Late Christmas night
These are happy times.
It’s Christmas. Well, actually Christmas is over, but I still consider it to be the day until I wake up. In the end, there wasn’t big huge electronic spectacles unwrapped or giant bags of money unveiled. Instead there were two families and a lot of small gestures to let the others know that we are thinking of them. I’m happier about that than you can imagine.
Of course, because I am so happy the late-night mania takes hold and I lay next to Jessie thinking about how goddamned perfect my life is sometimes, and I just feel guilty. I feel guilty that I don’t see my family enough, or that she doesn’t see her’s enough or that I don’t hang out with my friends as much as I used to, but I honestly don’t know what to do, when I am at work, she is the only person I want to see and speak to. That’s so weird. Usually I can’t wait to get out of the house, but lately I don’t want to be anywhere else. I guess it’s a good thing that I married her, right?
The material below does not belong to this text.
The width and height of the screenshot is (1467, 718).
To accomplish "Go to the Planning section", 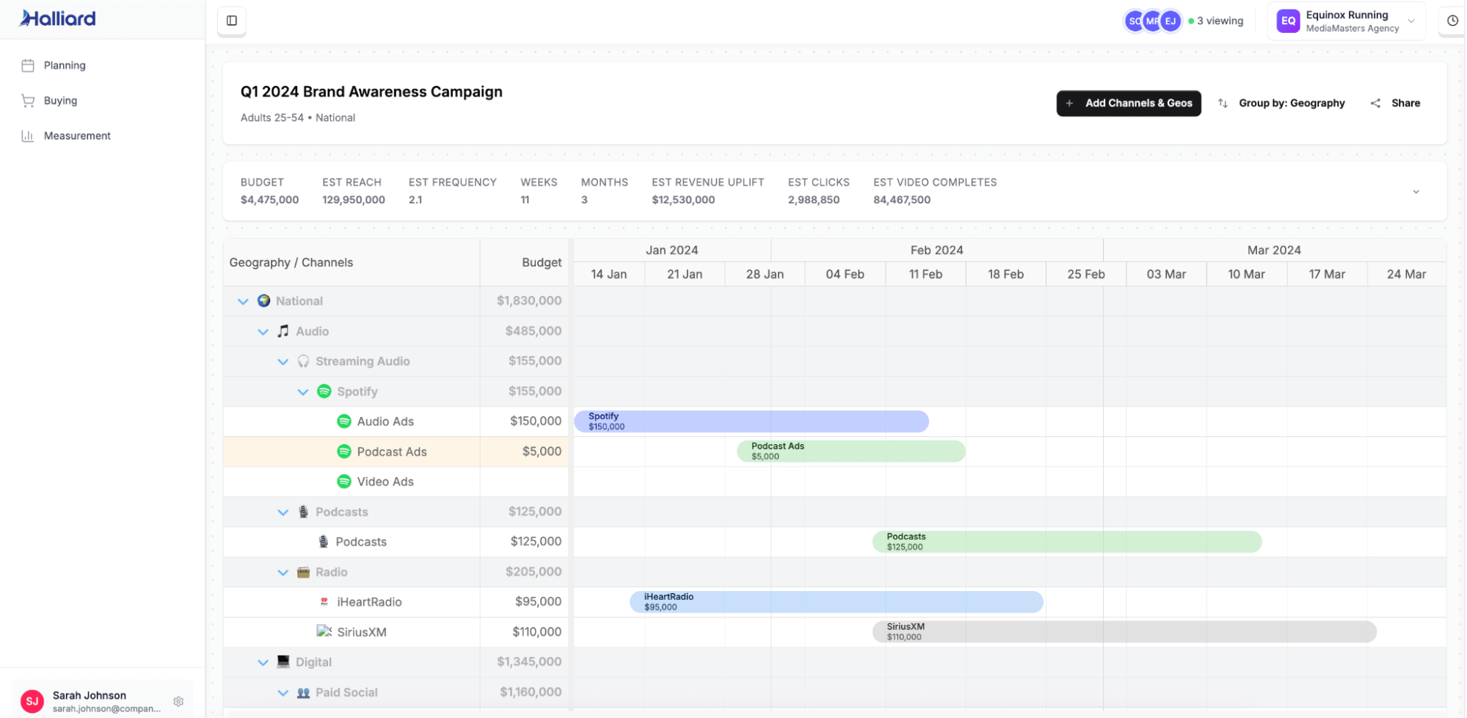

I am happy that I finally had the funds to buy everyone a little something. I’m happy that they made everyone smile. I’m happy to do those things, and they make me feel like a better person than I actually am. I’m sad because I can’t do it everyday and sometimes I’m too negative for my own good. I’m sad because in 50-60 years there’s a very real chance that either Jessie or I will have to live without each other. I’m actually scared of that. I’m glad that my grandpa is okay. I admire him so much. Some people look up to doctors, singers, athletes or big thinkers. I look up to an old guy who went to work every day and didn’t do any permanent damage to the people in his life. He’s a good man.
I’m glad I have this blog, and sad that I don’t use it like I should. I could be better at this.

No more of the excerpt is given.